When you look at trends among senior leadership at large companies, it’s easier to believe a CEO can be tricked into believing a fake email from a colleague is genuine, as the Barclays Plc boss reportedly did. Even after Hillary Clinton’s private server scandal and two decades of experience by big companies learning how to manage employee email use, high-level executives are routinely using tools for communication that their company would rather they didn’t.
That means that even if Staley spotted the Gmail address atop the “phishing” messages from the impostor posing as Barclays Chairman John McFarlane, he might not have thought anything of it.
“It is more common than we think,” said Nicholas McQuire, a cyber-security analyst at CCS Insight. “Many employees, including CEOs, often choose the convenience of using their personal productivity tools like email or Dropbox over company policy and the technology provided by the company. In fact, it is the senior executives who are the biggest culprits in bypassing company security policy.”
An April 2017 cyber-security study published by the UK government’s Department for Culture, Media and Sport concluded that of about 1,500 business surveyed, 83 per cent outline what an employee is or is not permitted to do on their employer’s IT equipment. Only 62 specify restrictions on using personally-owned devices for business activities. Fewer still, 56 per cent, include provisions on the use of new digital technologies such as cloud computing services, although this figure is higher, at 67 per cent, for the larger companies studied for the survey.
Angry shareholders
Top executives “are actually the worst offenders for this,” said Jamie Akhtar, co-founder of the London-based security software firm CyberSmart. The majority of companies specify that employees must never use personal email for corporate communication, Akhtar said, “but it’s rarely followed.”
The Financial Times’s Alphaville blog reported late Thursday that the impostor using john.mcfarlane.barclays@gmail emailed Staley with a message of support after the CEO faced angry questions at the British bank’s shareholder meeting earlier in the week. Staley replied with effusive praise for his chairman, earning him the derision of columnists. A Barclays spokesman confirmed the contents of the emails reported by Alphaville were genuine.

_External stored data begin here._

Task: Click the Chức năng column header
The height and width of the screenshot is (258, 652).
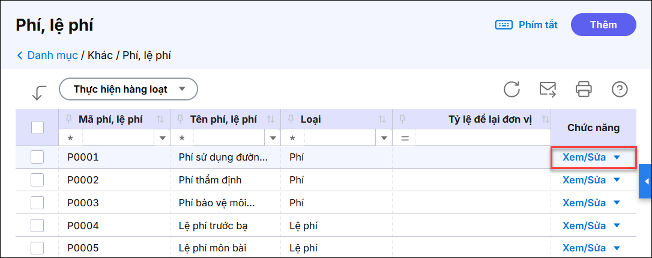Action: click(593, 127)
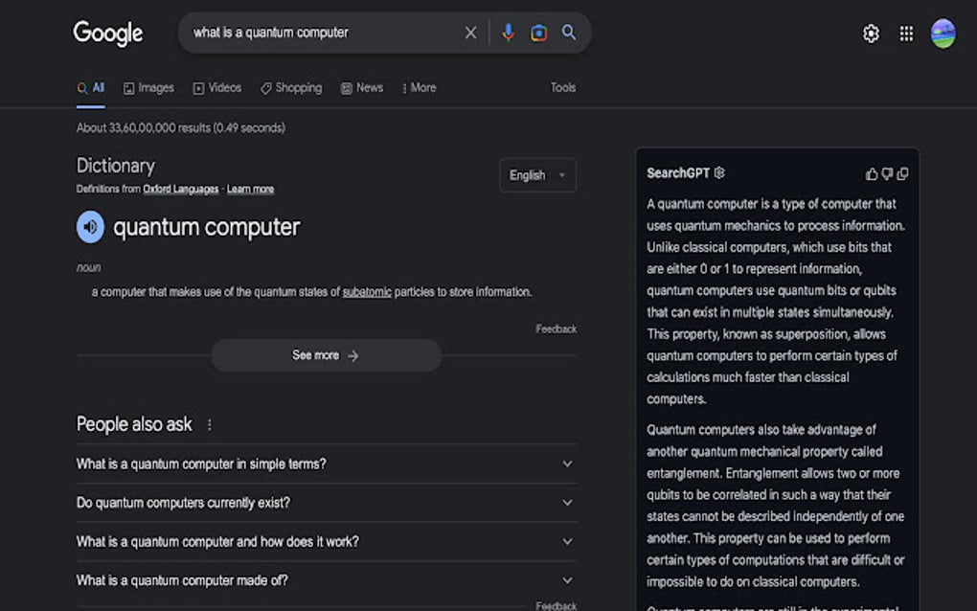The image size is (977, 611).
Task: Open People also ask options menu
Action: pos(209,424)
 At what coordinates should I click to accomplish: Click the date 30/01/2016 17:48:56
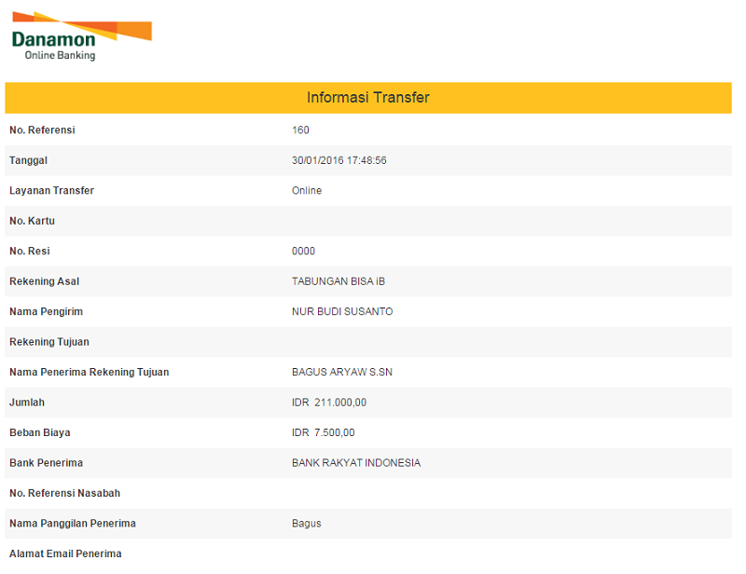tap(338, 160)
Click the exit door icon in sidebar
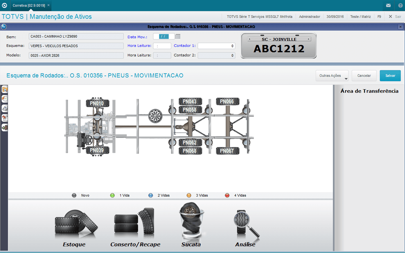Image resolution: width=405 pixels, height=253 pixels. [4, 128]
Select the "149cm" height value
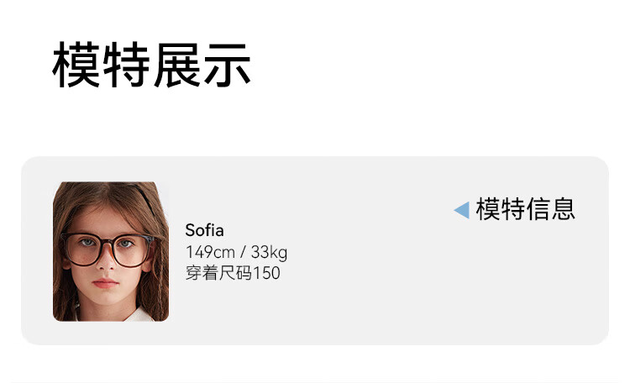The image size is (630, 383). (209, 252)
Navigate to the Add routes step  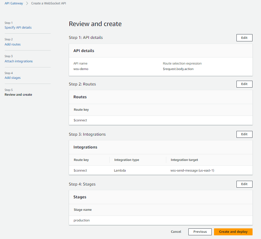pos(12,44)
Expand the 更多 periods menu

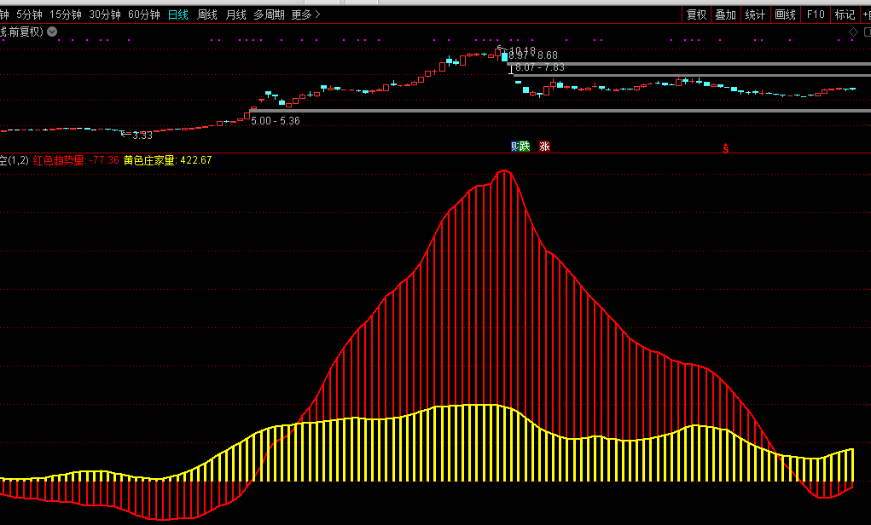[x=305, y=14]
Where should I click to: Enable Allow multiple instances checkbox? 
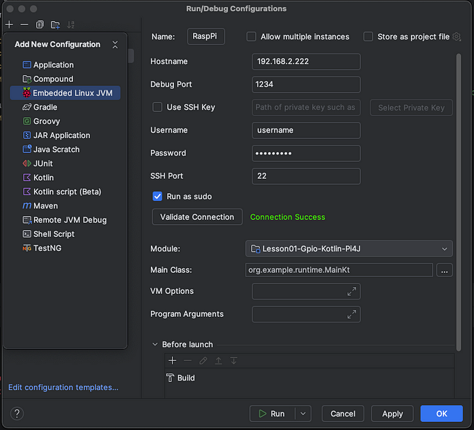252,37
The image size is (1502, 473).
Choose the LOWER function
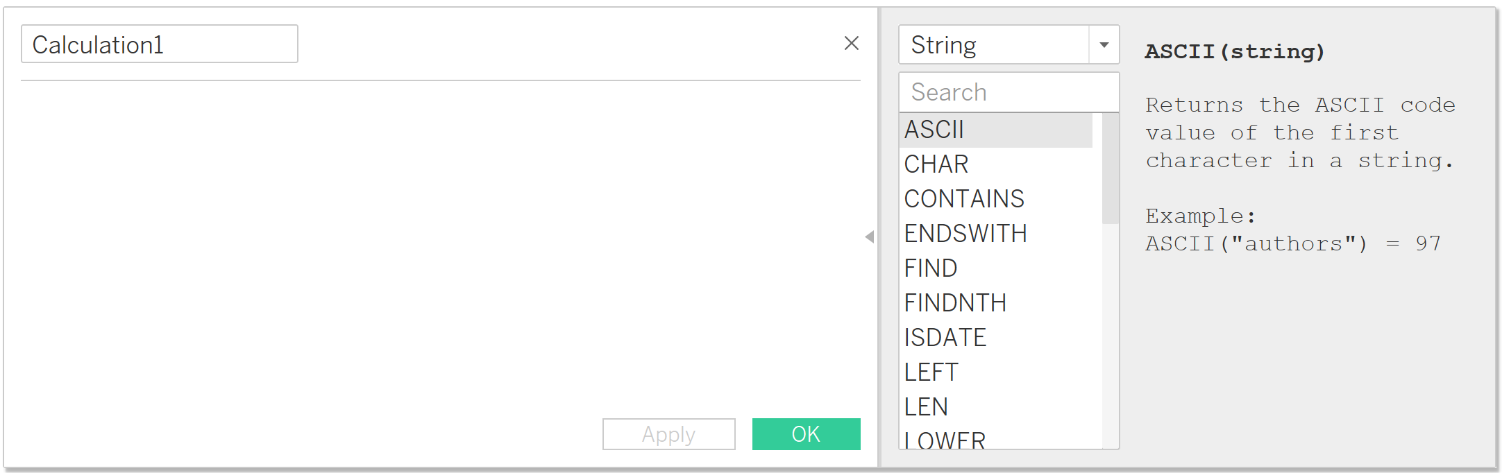tap(945, 440)
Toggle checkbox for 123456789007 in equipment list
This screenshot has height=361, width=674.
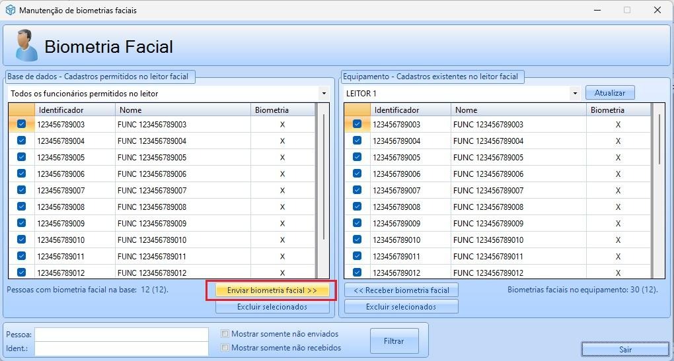[x=357, y=190]
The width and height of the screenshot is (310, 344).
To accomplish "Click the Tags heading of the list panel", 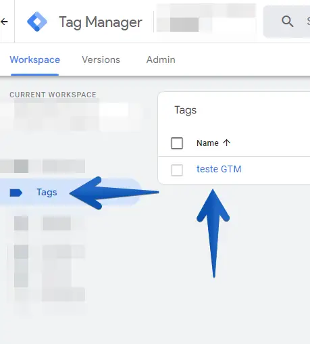I will coord(186,110).
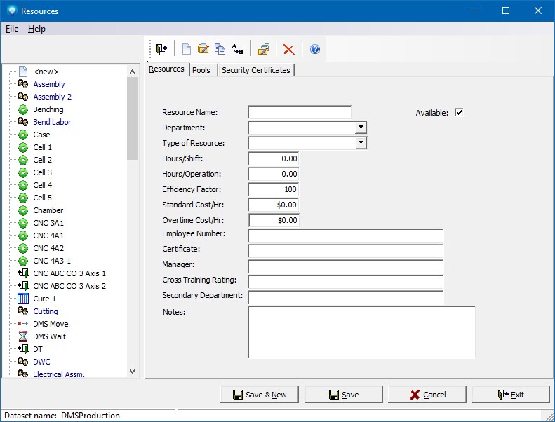
Task: Uncheck the Available checkbox
Action: pos(459,112)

A Gartner study published in April concluded that fewer than 2 per cent of CEOs and enterprise executives surveyed mentioned cyber-security as a most important external macro trend. The study reported that many CEOs are paying more attention to technology, but not necessarily the associated risks.
The use of personal email for confidential and sensitive business was thrown onto front pages worldwide in 2015, when then-presidential candidate Hillary Clinton was discovered to have set up and used her own email system for personal and work-related communication. That led to investigations — subsequently dropped without charges — by the FBI, giving now-President Donald Trump a frequent line of attack on the campaign trail.
The email incident is doubly embarrassing for Staley, who was already attempting to mollify investors over weaker-than-expected first-quarter results and an unrelated conduct issue where he apologised for trying to unmask a whistle-blower. Staley is also a champion of London’s tech scene, and has repeatedly stressed the need for Barclays to invest more in information technology.
“The news that Barclays’s CEO fell victim to an unsophisticated email prank is troubling, given the important role he plays for shareholders and customers,” said Russ Shaw, founder of Tech London Advocates, an industry body. “Cyber security is becoming the number one operational priority in the public and private sectors, and I hope that this incident serves as a warning for senior figures who still are not fully cyber-literate.”